曲若伽还在絮絮不停,像蚊子一样在他耳边嗡嗡。
“……方法医说你夜里发高烧,现在需要卧床休息……头儿,你快躺下休息,我去叫医生……”
……
成辛以默默安静下来。
……方清月……对,他想起她在他办公室里磨咖啡做手冲,让他带她一起上岛,但又不愿意让他给她揉脚……又想起她赤脚踢了他一下,准得不行,正中要害,还说了一些傻乎乎的话,双颊粉红,惹得他想把她按在怀里做尽天底下最邪恶的事……

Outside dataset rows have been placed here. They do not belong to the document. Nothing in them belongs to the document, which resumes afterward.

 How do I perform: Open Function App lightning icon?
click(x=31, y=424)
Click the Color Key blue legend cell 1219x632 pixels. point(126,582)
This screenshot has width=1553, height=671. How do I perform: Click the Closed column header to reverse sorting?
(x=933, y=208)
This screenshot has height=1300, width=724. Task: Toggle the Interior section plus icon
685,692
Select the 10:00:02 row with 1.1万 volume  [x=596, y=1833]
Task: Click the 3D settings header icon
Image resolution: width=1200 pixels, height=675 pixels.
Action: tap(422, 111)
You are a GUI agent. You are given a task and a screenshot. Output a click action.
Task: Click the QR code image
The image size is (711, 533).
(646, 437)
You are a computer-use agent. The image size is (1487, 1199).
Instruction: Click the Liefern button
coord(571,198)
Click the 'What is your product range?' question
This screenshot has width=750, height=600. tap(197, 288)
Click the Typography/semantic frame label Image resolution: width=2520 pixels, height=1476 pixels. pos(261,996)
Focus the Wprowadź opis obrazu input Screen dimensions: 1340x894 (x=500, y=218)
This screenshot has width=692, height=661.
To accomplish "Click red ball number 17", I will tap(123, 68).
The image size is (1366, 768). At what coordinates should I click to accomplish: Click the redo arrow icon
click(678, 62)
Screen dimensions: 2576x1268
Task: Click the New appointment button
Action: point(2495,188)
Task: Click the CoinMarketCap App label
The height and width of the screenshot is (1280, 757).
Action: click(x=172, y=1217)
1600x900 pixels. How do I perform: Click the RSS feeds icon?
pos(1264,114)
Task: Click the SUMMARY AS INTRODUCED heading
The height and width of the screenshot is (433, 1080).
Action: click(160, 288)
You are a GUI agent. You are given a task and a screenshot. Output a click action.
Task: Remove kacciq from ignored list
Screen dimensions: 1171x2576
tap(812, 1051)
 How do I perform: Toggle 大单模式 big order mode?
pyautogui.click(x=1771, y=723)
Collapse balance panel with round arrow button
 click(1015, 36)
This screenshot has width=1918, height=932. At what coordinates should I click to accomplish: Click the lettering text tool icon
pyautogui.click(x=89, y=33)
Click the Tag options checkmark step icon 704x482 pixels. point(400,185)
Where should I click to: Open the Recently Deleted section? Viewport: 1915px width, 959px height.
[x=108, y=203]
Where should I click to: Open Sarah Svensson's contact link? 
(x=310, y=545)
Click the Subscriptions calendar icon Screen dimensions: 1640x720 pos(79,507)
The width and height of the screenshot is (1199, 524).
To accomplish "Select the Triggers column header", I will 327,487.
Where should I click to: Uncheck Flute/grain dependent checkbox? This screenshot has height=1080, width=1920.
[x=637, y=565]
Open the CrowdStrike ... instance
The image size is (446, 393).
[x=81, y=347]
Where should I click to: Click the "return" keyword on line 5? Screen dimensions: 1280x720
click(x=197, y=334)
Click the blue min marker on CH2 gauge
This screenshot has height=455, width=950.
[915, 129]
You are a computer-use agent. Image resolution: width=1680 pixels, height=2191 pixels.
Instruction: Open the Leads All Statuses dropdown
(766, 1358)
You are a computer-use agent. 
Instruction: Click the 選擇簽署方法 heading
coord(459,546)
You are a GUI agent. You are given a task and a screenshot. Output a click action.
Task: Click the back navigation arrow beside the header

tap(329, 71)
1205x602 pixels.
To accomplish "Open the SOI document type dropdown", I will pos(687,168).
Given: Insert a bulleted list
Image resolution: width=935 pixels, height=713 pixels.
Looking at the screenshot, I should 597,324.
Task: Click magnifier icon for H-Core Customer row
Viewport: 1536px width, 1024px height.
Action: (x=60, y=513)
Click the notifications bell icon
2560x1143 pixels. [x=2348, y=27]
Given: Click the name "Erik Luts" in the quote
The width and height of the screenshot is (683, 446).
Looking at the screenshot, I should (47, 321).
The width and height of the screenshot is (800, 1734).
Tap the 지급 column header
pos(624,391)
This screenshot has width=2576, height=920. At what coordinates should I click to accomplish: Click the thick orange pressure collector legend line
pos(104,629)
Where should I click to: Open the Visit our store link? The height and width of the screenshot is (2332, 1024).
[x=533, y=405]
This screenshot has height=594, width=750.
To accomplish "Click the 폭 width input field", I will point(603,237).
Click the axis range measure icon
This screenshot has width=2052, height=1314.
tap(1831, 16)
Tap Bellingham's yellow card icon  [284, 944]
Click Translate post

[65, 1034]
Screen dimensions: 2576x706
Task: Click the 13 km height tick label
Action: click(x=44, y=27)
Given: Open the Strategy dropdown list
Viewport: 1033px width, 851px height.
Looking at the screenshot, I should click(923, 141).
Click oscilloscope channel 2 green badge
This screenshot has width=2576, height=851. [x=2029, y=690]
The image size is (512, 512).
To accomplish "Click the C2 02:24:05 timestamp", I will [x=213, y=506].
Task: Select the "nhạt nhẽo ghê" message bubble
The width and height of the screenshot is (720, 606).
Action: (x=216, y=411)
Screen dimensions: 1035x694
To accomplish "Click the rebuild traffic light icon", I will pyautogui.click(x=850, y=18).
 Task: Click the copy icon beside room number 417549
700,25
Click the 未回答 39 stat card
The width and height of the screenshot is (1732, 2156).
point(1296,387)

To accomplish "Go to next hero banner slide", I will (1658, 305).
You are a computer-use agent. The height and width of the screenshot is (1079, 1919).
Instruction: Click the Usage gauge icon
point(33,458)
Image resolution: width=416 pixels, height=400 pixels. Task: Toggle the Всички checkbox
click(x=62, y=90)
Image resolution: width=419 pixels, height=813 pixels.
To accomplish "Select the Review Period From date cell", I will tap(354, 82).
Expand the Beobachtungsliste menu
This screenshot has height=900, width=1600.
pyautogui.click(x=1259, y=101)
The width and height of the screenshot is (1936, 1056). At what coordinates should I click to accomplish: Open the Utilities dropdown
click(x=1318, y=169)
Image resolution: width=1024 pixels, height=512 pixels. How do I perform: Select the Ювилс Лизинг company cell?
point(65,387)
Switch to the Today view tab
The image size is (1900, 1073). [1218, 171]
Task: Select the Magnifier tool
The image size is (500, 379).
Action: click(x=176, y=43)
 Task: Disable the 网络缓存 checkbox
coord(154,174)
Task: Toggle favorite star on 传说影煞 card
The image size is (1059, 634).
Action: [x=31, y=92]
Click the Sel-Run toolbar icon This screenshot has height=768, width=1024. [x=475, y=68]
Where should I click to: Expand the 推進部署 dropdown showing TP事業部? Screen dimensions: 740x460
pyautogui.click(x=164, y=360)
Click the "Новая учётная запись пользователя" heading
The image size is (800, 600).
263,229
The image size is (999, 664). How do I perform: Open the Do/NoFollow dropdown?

……但他忍住了,至少那个时候是暂时忍住了。后来她还是在坚持,工作态度一板一眼,坚持要和他一起上岛,因为她觉得她可以帮得上忙、让他不必为了提防她过敏而在查案时多走弯路……而她也确实是帮上忙了,很多忙,很专业,尸体确实是她最擅长的领域,就算不加主观滤镜,她也是他见过最棒的法医,思维缜密,高效精确,只是偶尔爱发愣,偶尔钻牛角尖……
……还有一句话……什么话,让他有种醍醐灌顶、但又琢磨不清的感觉……是他自己说出来的话……白日午后,在草丛里,在她面前,阳光刺眼,有只甲虫……他说了什么……什么来着……该死,又忘记了……
但很重要……他只记得很重要,重要到好像如果能想起这句话,他就可以改变很多事情……很多很多……不记得……但如果想起这句话,他就能把她重新拉回身边,彻彻底底拉回来,再也不准她离开……再也不准……
……
白大褂的中年男人匆匆走进来,拎着听诊器晃来晃去,给他量体温,低头翻他眼白、观察他脸色。曲若伽和另个女警在一旁满脸关切看他。成辛以没再动,没反抗,甚至没关注自己身在何处,只耷拉着眼皮,任陌生医生摆弄,专注于堪堪回归的夜半回忆。